### WHAT TO PRODUCE:
According to the board meeting summary, how many LPNs are being admitted to the nursing program this year?

•Heard Nursing Program Director Kathleen M. Hankel report that Genesee Community College is participating in New York State's initiative to prepare licensed practical nurses to become registered nurses for the third year in a row. Ms. Hankel said that 24 LPNs are being admitted to the program this year. About 65 students will enter their second year of the nursing program, and 72 first-year students will be admitted. To accommodate the growing numbers of nursing students, the College is offering some nursing classes between 4:00 to 8:00 p.m. in the Conable Technology Building two days a week. Also, LPNs are able to complete their clinical rotations in the evenings and on weekends, enabling many to continue working at their regular jobs while pursuing study at Genesee. Ms. Hankel told trustees that she is seeking ways to serve more students, including twice-yearly admissions, and expand the number of nurses in the region. "There's a shortage of nurses across the country, and it's not any better in Western New York," Ms. Hankel told trustees. "The shortage won't be getting any better any time soon."
•Heard Recruitment Communications Specialist Harold S. Legg describe the College's communications program for prospective students. Mr. Legg told the Board that the program includes personalized mailings, telephone calls, and invitations to admissions-related events. Web-based event sign-ups are now in use, and text-messaging recruitment and "personalized" viewbooks are just around the corner, he said. This high-tech approach to recruitment helps "engender trust and enthusiasm among the people we deal with," Mr. Legg said. Not too many years ago, the College simply offered one or two publications to prospective students - a viewbook and a search piece, said Vice President for Student Services George W. Walker. "We've come a long, long way since those days," he said.

### GIVEN DATA:
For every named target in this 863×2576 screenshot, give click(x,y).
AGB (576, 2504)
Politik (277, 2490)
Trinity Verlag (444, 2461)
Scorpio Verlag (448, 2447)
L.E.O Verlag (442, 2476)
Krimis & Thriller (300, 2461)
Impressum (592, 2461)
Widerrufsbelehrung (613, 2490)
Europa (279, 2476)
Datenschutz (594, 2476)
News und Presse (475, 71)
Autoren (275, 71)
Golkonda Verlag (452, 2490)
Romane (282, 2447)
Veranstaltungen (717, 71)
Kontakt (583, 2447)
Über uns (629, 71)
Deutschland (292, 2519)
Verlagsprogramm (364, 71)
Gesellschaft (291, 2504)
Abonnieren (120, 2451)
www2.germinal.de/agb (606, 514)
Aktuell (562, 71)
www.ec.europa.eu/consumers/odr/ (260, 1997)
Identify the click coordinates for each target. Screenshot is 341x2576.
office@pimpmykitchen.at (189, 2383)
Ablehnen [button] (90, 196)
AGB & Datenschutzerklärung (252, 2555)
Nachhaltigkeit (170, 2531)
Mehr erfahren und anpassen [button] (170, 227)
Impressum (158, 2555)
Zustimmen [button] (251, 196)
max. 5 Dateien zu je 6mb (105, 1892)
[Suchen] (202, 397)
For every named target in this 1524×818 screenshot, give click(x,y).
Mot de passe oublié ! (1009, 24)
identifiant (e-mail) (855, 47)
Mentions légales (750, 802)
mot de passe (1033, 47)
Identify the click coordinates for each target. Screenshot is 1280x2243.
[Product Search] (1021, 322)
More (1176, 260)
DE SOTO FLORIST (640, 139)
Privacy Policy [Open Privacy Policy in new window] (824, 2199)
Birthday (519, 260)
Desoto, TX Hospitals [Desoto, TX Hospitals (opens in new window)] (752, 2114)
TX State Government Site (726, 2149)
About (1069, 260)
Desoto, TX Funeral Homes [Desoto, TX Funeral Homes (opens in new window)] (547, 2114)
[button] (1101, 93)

### PROBLEM SOLUTION:
24